Refinement of a Proteus program consists of modification of a
program to reflect restrictions in the use of the concurrency constructs.
This restriction expresses the adaptation of a high-level design to
constructs efficiently supported on a specific architecture. Since
the resulting program is still in the Proteus notation, the interpreter
can be used to assess functionality and some performance measures of
the restricted program.
Programs that are suitably refined in their use of the Proteus notation
can be automatically translated to efficient parallel programs in
low-level architecture-specific notations. These programs can then be
run directly on the targeted parallel machines.
Changes in specification or in targeted architecture can be accommodated
by making alterations in the high-level Proteus designs and attempting
to "redo" the relevant refinement steps.
The Proteus System
To support these activities, we are developing a programming environment
with the following capabilities:
- Organizes different versions of Proteus programs and generated
low-level parallel codes. Currently we use CVS or RCS on a
directory of Proteus and non-Proteus codes.
Program Modification System
- creates new versions through the following operations:
- elaboration - manual editing of a version to introduce or
- refinement - manual editing of a version to restrict the form
of concurrency employed or the conditions under which
it is employed
- translation - the automatic generation of a program
in a low-level notation from a suitably restricted
Proteus program. We use the KIDS system developed
at Kestrel Institute to implement this step.
Program Execution System
- This component consists of the Proteus interpreter, including
run-time monitoring and analysis functions, and an interface
to external modules in the form of existing applications or
those generated by translation of Proteus programs.

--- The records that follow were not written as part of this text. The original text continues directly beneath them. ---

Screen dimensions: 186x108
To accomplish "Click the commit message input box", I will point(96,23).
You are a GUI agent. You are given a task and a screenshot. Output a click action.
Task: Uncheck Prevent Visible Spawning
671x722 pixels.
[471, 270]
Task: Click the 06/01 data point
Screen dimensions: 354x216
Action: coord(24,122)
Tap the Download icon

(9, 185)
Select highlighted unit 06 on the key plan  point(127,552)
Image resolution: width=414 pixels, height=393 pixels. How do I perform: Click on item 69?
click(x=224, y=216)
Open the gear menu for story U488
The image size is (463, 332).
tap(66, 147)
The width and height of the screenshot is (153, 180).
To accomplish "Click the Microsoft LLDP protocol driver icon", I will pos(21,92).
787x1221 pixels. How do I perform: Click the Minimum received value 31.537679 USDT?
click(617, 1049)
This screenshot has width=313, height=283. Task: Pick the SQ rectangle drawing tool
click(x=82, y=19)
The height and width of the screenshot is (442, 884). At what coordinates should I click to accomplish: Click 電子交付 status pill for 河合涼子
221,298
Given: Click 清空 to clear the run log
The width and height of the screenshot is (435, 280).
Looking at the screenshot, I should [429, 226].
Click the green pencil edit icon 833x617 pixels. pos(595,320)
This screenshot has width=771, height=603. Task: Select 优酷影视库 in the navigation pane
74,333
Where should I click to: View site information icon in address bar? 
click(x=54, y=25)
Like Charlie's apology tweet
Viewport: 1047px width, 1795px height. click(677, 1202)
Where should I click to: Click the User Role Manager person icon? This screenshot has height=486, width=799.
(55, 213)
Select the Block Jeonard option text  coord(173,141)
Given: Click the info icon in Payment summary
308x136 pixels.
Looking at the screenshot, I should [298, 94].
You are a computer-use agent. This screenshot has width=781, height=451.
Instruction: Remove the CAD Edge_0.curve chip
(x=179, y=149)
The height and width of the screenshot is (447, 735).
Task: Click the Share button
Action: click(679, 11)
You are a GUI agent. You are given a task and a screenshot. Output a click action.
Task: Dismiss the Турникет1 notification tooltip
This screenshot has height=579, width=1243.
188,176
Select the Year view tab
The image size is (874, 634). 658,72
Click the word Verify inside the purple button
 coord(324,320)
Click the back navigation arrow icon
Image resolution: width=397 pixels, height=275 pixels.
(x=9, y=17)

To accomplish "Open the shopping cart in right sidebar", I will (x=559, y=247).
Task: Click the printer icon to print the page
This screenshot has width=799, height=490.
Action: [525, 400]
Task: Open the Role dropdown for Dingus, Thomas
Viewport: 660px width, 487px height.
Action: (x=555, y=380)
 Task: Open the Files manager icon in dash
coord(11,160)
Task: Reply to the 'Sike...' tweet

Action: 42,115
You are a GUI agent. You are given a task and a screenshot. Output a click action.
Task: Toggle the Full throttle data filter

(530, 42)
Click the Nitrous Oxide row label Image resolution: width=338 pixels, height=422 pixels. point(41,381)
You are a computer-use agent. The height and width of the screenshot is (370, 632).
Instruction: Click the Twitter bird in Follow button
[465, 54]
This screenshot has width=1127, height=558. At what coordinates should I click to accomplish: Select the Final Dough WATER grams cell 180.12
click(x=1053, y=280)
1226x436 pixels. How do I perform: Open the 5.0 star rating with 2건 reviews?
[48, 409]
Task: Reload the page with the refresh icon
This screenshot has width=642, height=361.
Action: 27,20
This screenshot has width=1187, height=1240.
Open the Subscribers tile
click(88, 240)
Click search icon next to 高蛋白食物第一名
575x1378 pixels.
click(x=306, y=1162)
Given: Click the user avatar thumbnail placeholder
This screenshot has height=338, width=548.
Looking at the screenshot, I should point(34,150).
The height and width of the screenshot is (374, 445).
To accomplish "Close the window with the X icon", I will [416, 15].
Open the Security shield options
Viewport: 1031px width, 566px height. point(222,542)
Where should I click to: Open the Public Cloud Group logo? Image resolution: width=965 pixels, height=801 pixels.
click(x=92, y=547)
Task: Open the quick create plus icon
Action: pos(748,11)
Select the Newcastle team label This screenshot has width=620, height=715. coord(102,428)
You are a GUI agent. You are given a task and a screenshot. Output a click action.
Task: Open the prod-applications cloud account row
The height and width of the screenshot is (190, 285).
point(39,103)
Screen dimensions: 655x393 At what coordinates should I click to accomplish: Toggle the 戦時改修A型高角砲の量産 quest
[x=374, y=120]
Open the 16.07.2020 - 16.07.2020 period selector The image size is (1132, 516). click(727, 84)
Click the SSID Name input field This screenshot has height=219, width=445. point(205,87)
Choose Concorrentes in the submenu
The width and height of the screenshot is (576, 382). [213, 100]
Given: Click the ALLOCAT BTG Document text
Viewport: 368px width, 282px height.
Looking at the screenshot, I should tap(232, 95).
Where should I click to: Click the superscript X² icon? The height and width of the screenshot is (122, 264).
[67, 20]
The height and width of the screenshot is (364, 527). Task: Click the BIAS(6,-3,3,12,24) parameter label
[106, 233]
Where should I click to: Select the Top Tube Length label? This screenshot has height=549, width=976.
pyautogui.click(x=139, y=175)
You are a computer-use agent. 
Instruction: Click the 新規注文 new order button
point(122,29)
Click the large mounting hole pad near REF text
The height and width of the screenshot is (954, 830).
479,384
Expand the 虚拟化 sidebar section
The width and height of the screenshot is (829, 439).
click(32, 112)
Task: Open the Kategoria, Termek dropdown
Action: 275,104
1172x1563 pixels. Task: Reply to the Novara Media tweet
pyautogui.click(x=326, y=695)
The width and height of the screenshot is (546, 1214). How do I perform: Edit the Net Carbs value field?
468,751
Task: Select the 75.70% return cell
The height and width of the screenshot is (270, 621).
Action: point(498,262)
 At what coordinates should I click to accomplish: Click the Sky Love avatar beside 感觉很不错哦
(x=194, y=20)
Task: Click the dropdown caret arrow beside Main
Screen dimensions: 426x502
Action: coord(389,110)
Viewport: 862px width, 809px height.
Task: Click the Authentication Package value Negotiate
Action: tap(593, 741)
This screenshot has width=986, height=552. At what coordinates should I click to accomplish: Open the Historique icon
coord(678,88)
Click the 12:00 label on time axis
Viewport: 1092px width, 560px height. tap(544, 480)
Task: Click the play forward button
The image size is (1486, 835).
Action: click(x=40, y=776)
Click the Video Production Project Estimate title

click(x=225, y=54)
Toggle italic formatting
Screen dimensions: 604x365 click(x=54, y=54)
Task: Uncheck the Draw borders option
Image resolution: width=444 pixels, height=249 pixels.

Module Interconnection Facility (MIF)
- This is currently a simple socket-based facility managed by the
Proteus interpreter to permit Proteus programs to communicate
with concurrently executing external applications, either existing
or generated by the translation of Proteus programs.
Parallel Virtual Machines
- To gain portability we rely on low-level parallel virtual machines
that are efficiently implemented on classes of parallel architectures.
Currently we only use CVL, but in the future we will also be using
PVM and Mach threads.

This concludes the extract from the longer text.